EXTRACT:
--- START ---

Thursday, September 16, 2010

The Middle Place: Facing cancer with honesty and grace

The Middle PlaceThe Middle Place by Kelly Corrigan

My rating: 4 of 5 stars

Several months ago I viewed the youtube video of Kelly Corrigan eloquently reading her essay on women and strength. Moved like many other women, I put her book on my "to read" list.

Corrigan was diagnosed with breast cancer at the very young age of 34, as the mother of two very small children. While she was undergoing aggressive treatment (chemo, surgery, and radiation), her dad was diagnosed with bladder cancer. She writes about her shared cancer journey with her father, combined with her experience of being a mom, wife, sister, and daughter.

I found the book to be compellingly readable and unfailingly honest. It's honest to the point where some of the other reviewers have said they found Corrigan to be annoying and unlikable by the end of the book.

As the youngest of three children and the only daughter, Corrigan was raised as the apple of her father's eye, a golden child who could never do wrong. Her brothers protected her and her father affirmed and encouraged her at every turn. Her desperately close relationship with her father grated on me after awhile, mostly because when it comes to parent/child relationships, I find favoritism patently unfair and conditional. Corrigan adores her father to the point that I felt sorry for her mother, mostly, and also for her husband. She gets upset with her husband for calling his parents so often, while at the same time acknowledging the irony of her annoyance, given her obsession with her dad. When her mom says at one point, "it's up to your father," Corrigan notes that her mom always calls him that and comments "Mabye that's why I sometimes forget to think of him as her husband." She is not ashamed of her unabashed adoration of her father. She kept her name when she got married, not for any feminist reasons, but because she feels part of the Corrigan clan and she likes it when people recognize that she is her father's daughter.

--- END ---

Continue the review of The Middle Place from where it stops.

INFORMATION PROVIDED:

--- START ---

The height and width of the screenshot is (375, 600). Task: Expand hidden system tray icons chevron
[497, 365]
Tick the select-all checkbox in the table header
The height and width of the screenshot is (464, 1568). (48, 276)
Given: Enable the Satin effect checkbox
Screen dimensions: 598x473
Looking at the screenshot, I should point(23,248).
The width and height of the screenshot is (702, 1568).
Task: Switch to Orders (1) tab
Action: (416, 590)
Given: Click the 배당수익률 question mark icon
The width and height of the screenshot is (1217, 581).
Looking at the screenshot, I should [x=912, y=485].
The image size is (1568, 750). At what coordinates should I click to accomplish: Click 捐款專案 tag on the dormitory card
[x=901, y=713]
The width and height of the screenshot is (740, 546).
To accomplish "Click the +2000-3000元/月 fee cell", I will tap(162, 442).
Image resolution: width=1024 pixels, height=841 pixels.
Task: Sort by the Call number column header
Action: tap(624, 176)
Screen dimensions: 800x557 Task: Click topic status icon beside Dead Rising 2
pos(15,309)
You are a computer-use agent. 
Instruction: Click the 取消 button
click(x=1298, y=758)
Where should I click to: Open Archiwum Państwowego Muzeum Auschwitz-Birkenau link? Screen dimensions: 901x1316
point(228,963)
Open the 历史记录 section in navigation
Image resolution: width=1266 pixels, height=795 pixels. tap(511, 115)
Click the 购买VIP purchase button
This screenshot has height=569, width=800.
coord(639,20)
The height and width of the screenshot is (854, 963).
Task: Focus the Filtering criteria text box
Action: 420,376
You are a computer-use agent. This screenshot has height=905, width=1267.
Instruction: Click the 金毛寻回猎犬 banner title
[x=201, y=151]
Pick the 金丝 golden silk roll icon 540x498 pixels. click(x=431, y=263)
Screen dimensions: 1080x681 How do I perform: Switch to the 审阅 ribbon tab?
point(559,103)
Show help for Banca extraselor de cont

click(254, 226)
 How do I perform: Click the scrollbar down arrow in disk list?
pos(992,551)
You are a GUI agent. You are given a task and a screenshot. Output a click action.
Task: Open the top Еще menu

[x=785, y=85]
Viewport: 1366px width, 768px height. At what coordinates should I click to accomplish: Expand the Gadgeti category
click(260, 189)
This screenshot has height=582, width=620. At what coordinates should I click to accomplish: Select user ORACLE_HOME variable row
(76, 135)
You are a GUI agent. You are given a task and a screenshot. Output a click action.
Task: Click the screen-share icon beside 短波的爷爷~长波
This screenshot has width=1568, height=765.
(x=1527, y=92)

--- END ---

ANSWER FOR THE TASK:
She and her mother set each other off, like many mothers and daughters. This poor woman experienced her only daughter and her husband having cancer IN THE SAME YEAR. I didn't read a whole lot of understanding and sympathy into Corrigan's descriptions of her mom. Corrigan's mom is not as effusive or enthusiastic as her dad--she's a good Catholic, serious woman, and perhaps her daughter's adoration of her dad doesn't make her feel slighted. It must not, judging from the fact her mom sneaks into the local Borders to prominently display Corrigan's books at the front of the store.

Looking back on the book, I was surprised that Corrigan didn't talk more about her community and her friendships. She begins her cancer journey by sending out an e-mail to her friends, inviting them to a party at the end of treatment. The book ends with that party. However, what happened to her friends in between? Where were they? Did she have any women supporting her, as she implies in her youtube video? They were largely absent from this memoir.

In spite of these annoying aspects of the book, it moved me and made me cry on several occasions. I loved her honesty, even if it didn't always make her look good. I could so relate to her anger at the doctor's insensitivity, when she is told that the hormone treatment she has to have will make it impossible for her to have more children...and when she is upset, he says "You do have two beautiful girls." That is so not the point. Not if you've always dreamed of having four children.

And then there is the time when Corrigan and her family are hanging out with friends, and two of the men are going on and on about doing triathalons and how amazing their bodies are. Corrigan shuts their conversation down by saying "God, I wish I agreed with you. My experiences lately have taught me the exact opposite...I actually sort of resent my body." Later she apologizes to her husband, who fortunately tells her that the guys could use a little reality. I recall being at a women's group meeting after my first miscarriage at nearly 12 weeks. Two of them were pregnant, and they went on ad nauseum about pregnancy and how miserable they were. I left the house in tears and could not tell them how upset I was until weeks later. They were completely insensitive to what I was going through. How hard can that be?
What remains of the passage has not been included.